President Trump has made it clear that this change is not being done just to make it easy on local governments. A few days after the rule change announcement, Trump appealed to suburban racial and class fears.
“I am happy to inform all of the people living their Suburban Lifestyle Dream that you will no longer be bothered or financially hurt by having low income housing in your neighborhood. Your housing prices will go up based on the market, and crime will go down. I have rescinded the Obama-Biden AFFH Rule. Enjoy!”President Trump’s tweet about the new Preserving Community and Neighborhood Choice final rule; July 29, 2020.
Trump also made the same divisive appeals to white suburban voters in earlier tweets and statements. Promoting an opinion piece in the New York Post, the president wrote last month that, “The Suburban Housewives of America must read this article. Biden will destroy your neighborhood and your American Dream. I will preserve it, and make it even better!”

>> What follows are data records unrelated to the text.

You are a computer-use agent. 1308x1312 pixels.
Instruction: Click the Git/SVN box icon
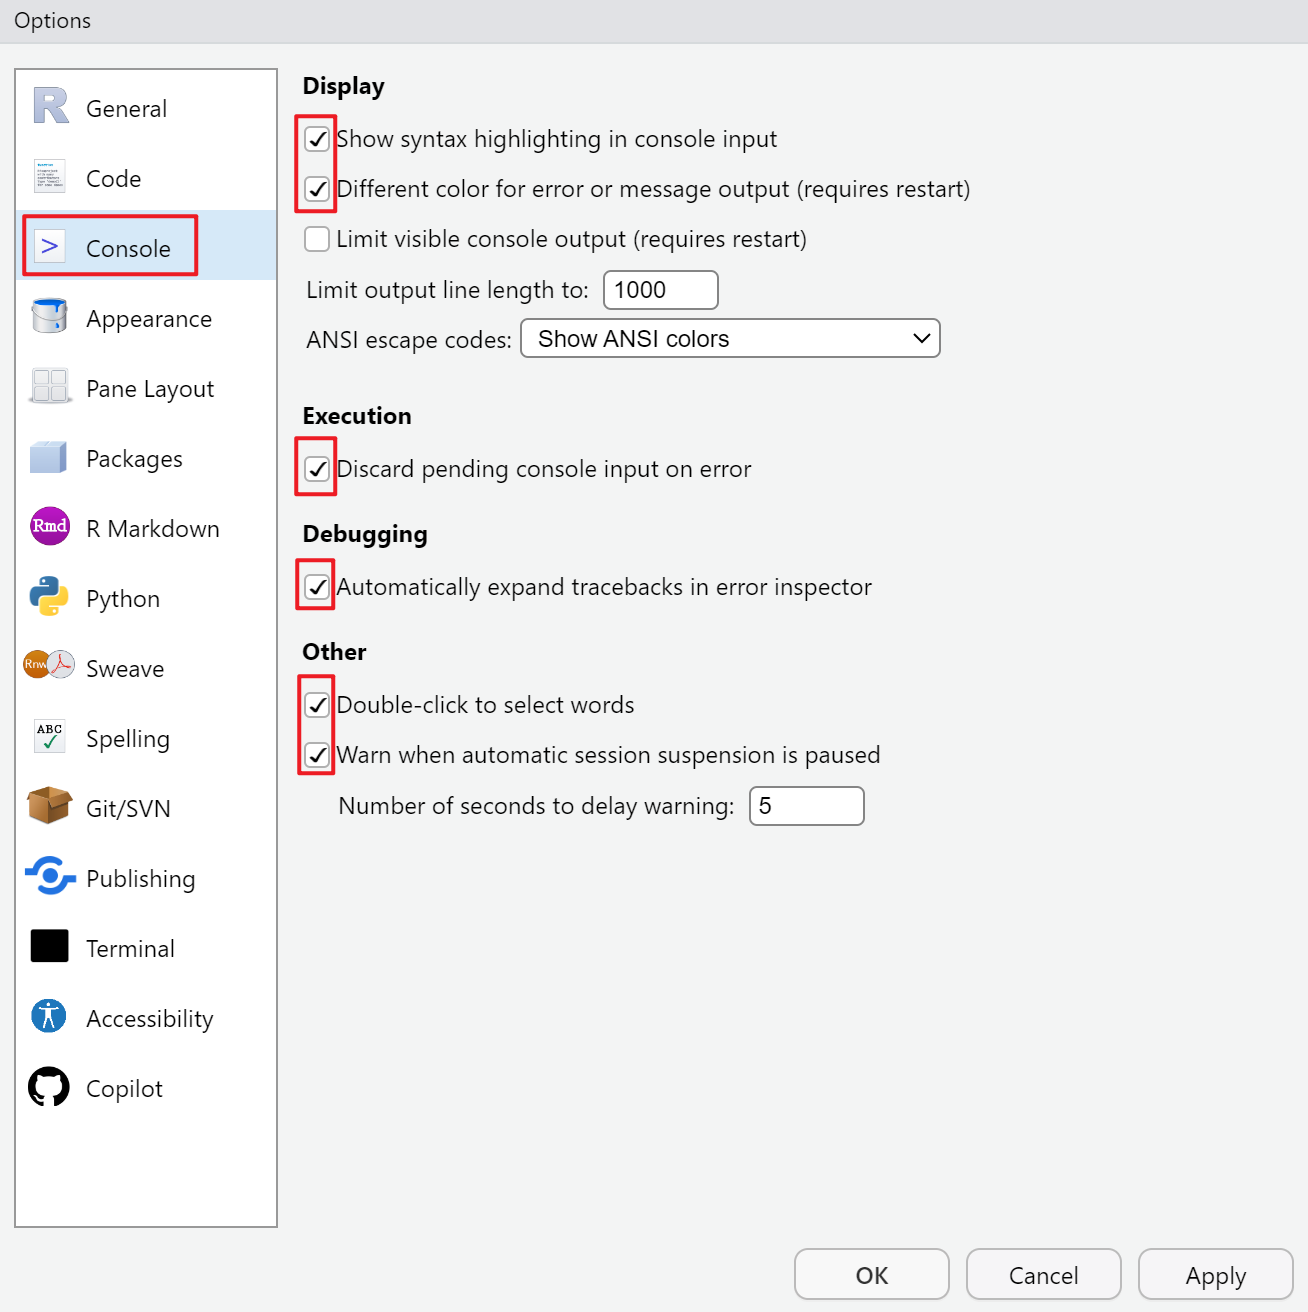(49, 805)
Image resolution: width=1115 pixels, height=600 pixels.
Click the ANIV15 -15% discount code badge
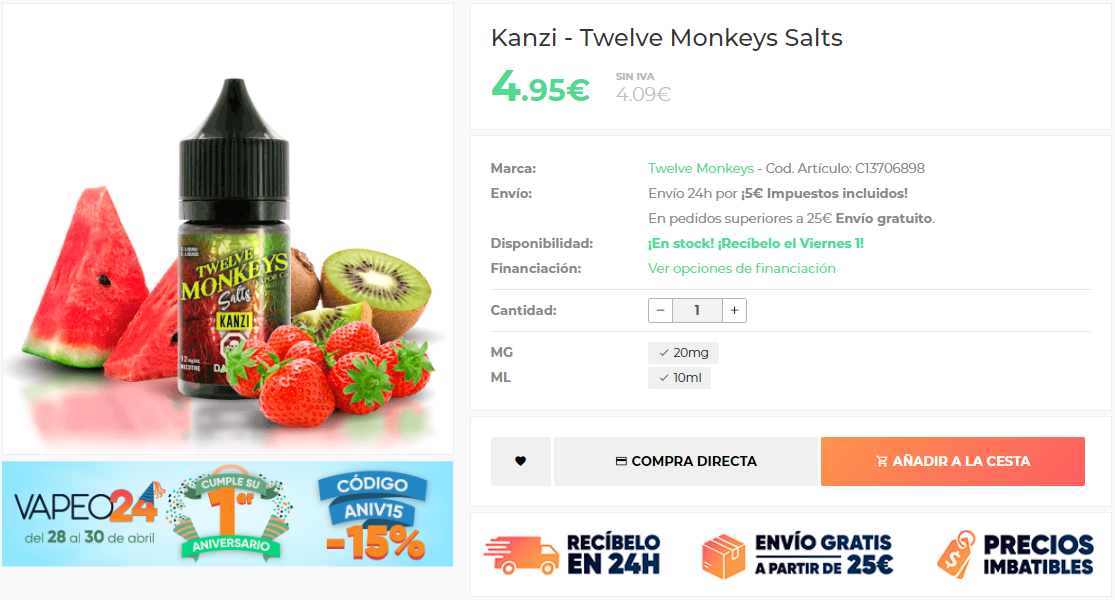(373, 515)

And President Trump continued his effort to spread fear among suburban voters when speaking at a tele-rally a few days later. He said that Joe Biden’s housing plan would destroy suburban life by bringing in new affordable housing: “The want to abolish – and really hurt – the suburbs, because under their plan…they don’t mind if low income housing is built in…a beautiful suburb.”
It was also unusual that President Trump took a direct role in shaping the final rule. The Preamble to the rule notes that the president reviewed HUD Secretary Carson’s original AFFH proposal. It says the “president expressed concern that the HUD approach did not go far enough.” The president asked HUD to rewrite the rule and “reduce the regulatory burden of providing unnecessary data to HUD.”

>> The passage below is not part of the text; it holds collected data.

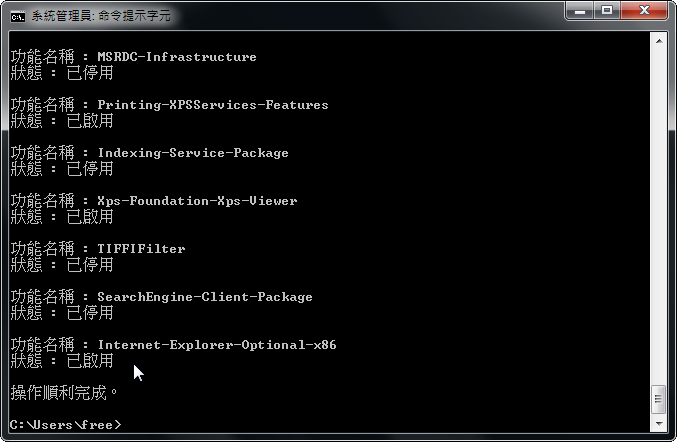Click the TIFFIFilter feature name
The image size is (677, 442).
(141, 249)
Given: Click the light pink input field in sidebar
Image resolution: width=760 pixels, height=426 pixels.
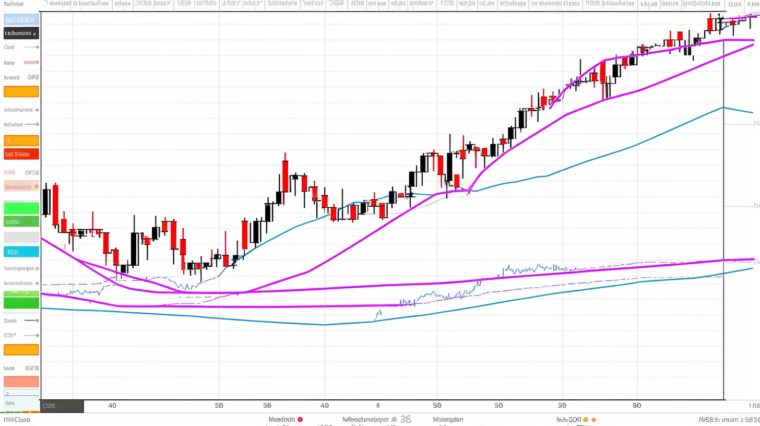Looking at the screenshot, I should click(21, 186).
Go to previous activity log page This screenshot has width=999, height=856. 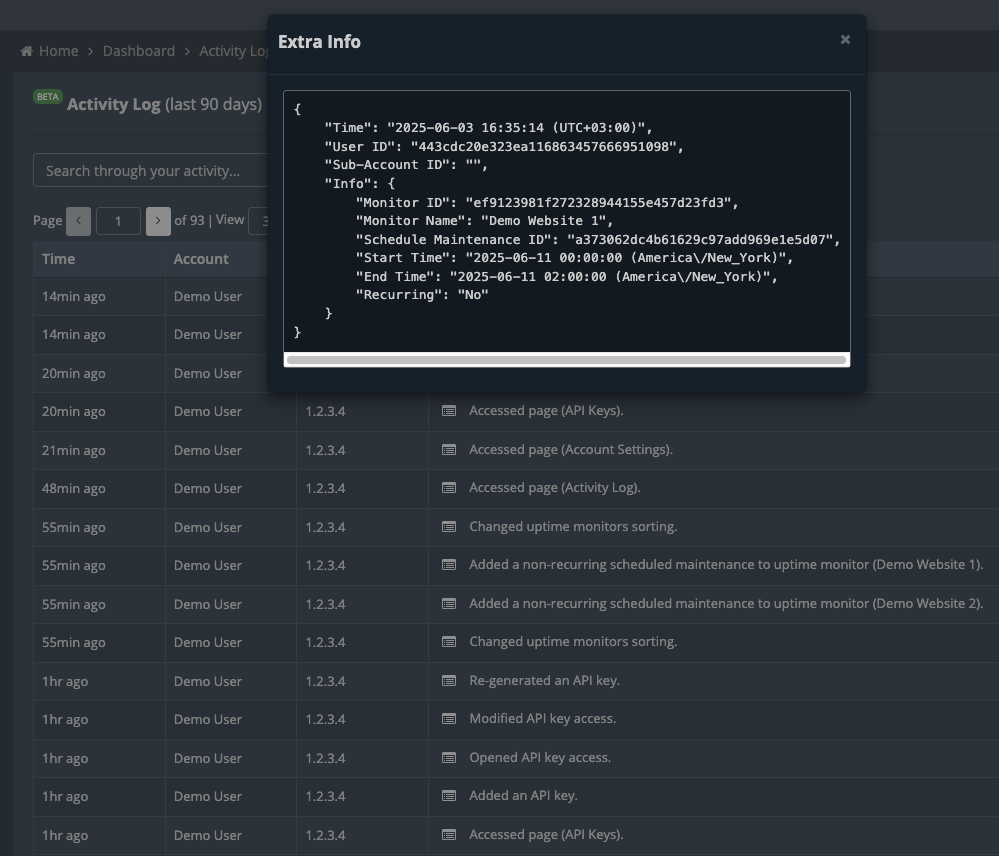click(x=78, y=221)
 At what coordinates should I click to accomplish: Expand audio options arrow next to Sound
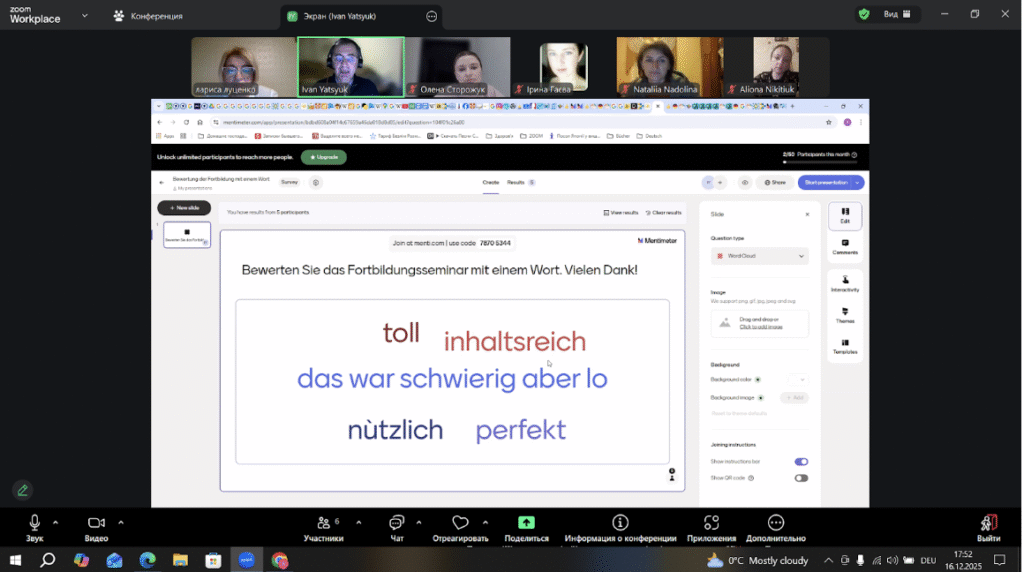[56, 522]
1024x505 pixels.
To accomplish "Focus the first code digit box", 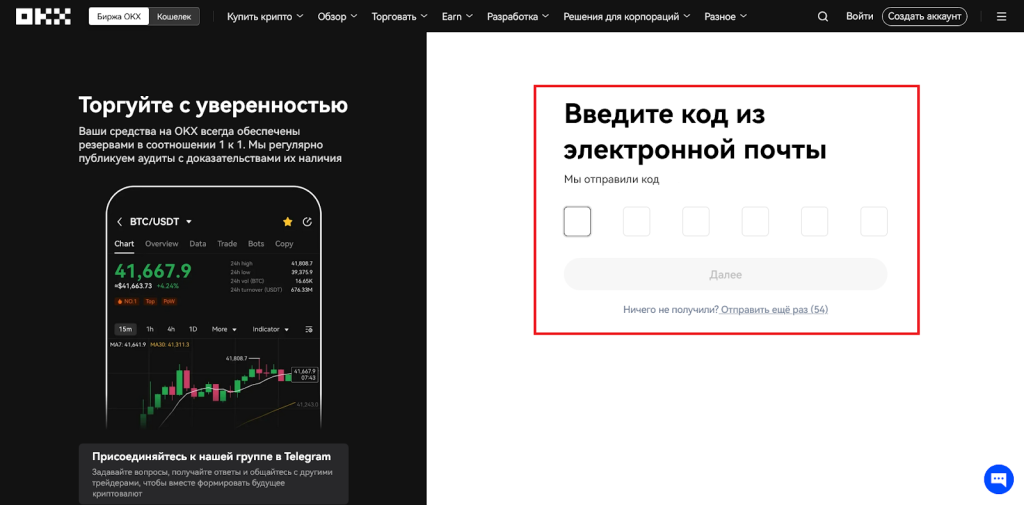I will tap(577, 222).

The Trump administration has been laying the groundwork to gut these fair housing requirements for a couple of years. In 2018, Secretary Carson delayed implementing the 2015 AFFH rule. He said it was because HUD needed to review if the data collection required would be a burden to local governments. And when HUD first proposed the replacement rule in January this year, it was widely criticized by fair housing and civil rights advocates for reducing the accountability of local governments.
Because HUD published Preserving Community and Neighborhood Choice as a final rule, there will not be a public comment period. Fair housing advocates say this is a very different rule from what HUD proposed last year. This means the new rule should go through the regular public comment process before it can be put in place. There are likely to be legal challenges to the new rule soon.

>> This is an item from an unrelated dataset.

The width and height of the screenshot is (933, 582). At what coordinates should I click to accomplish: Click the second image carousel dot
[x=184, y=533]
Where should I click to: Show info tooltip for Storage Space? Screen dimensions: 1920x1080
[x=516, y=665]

What are the consequences if legal challenges fail and the new rule takes effect? It means that cities with a history of segregation will get a free pass, as long as they can show some minimal effort. It means that minority renters will continue to have limited housing choices. It means that many neighborhoods will remain segregated, as will schools and job opportunities.
Fortunately, the suburbs have evolved over the decades. Today’s suburbs are more economically and racially diverse than the Leave it to Beaver 1950s fantasy world Trump envisions. More women are in the workforce and have college degrees. More suburban households need two wage earners to make ends meet. More low-income renters have moved into suburbs seeking better schools and jobs. And the suburbs have not been immune to the pain from the Great Recession of 2008 and current pandemic.
It is bad enough Trump is gutting fair housing rules that would provide more housing choice for low-income and minority renters. But it is outrageous that he is using this as part of his re-election strategy of fanning racial tension. Suburban voters, especially women, began turning against Trump in the 2018 midterm elections. This was a big part of the Democrats taking over the House of Representatives.
This rule change is not about taking a burden off of local government. Trump is banking his election hopes on middle-class white women being more afraid of black and brown neighbors than dying in the pandemic or watching the economy crash.